Based upon the foregoing, Defendant is entitled to judgment as a matter of law based on Plaintiff’s failure to cooperate, as provided in the policy at issue, with Defendant in establishing, to a reasonable certainty, the additional damages Plaintiff claims.

Missouri has a different method to determine actual cash value, as I noted in Missouri Property Insurance Losses Are Different—An Update on Missouri’s Fair Market Value Method of Actual Cash Value

But I was curious what the policyholder’s attorneys argued to avoid this disaster.
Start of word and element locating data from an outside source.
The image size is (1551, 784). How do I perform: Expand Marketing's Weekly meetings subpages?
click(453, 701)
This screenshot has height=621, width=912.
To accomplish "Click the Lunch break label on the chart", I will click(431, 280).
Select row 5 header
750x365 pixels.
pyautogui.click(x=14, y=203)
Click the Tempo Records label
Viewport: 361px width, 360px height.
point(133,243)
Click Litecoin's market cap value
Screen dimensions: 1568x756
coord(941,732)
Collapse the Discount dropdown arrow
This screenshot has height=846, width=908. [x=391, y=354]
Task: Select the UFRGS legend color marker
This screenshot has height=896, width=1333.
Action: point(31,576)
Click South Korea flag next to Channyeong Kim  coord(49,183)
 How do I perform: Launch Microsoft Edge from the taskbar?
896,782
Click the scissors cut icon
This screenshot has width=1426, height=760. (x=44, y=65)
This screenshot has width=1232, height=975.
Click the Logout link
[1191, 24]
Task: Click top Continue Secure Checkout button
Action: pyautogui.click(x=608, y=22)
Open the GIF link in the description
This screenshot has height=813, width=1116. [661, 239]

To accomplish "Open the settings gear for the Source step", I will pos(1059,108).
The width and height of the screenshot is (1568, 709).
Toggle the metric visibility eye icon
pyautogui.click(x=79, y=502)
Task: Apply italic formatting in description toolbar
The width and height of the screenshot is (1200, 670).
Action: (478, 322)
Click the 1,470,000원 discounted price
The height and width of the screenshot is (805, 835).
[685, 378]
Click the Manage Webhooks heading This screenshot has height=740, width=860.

When I read their brief and arguments, I noted that their brief cited only one case and did not address the legal issues of cooperation. Similar to the judge, I could not determine what amount the policyholder determined was owed by reading the brief.  

Here are the lessons from this case:

  1. Try to provide the insurance company with requested information which makes it clear what is being demanded.
  2. Provide all the information asked for by the insurance company if it exists.
  3. Make estimates and proofs of damage which reflect what is owed and have experts who can explain it.
  4. Make certain the damages are related to the loss and that the expert retained can state the value of the damage from the loss at issue.

This may seem basic, but these issues are at the heart of most disputed insurance cases. I often go through the following thoughts in my head and verbally ask those with cases for my consideration the following:

  1. What caused the loss, and when did it happen? What is the evidence for this?
  2. Does the policy cover the loss? If so, what are the valuation provisions in the policy?
  3. What are the valuation amounts for those damages at replacement cost value and actual cash value? What is the proof for that, and who is the expert that will say it?
  4. What has the insurance company paid, and for what? How much more is owed, and who will testify to that? What documents does that expert rely upon?
  5. Have we complied with all conditions to file suit and cooperated with the insurance company? What is the proof of that?
  6. Did the insurance company violate obligations of good faith during the adjustment? What specifically are those, and what is the proof? Did the conduct violate any statutes or regulations? What are the damages from that conduct? Is the bad faith conduct systemic?    

Studying cases others lose and learning lessons from their loss is a lot less expensive than losing your own case. I am sorry the policyholder lost, but there are some valuable lessons to take away.      

Thought For The Day

All good is hard. All evil is easy. Dying, losing, cheating, and mediocrity is easy. Stay away from easy.

—Scott Alexander

1 Cardinal Building Materials, Inc. v. Amerisure Ins. Co., No 4:20-cv-963 (E.D. Mo. Feb. 17, 2023).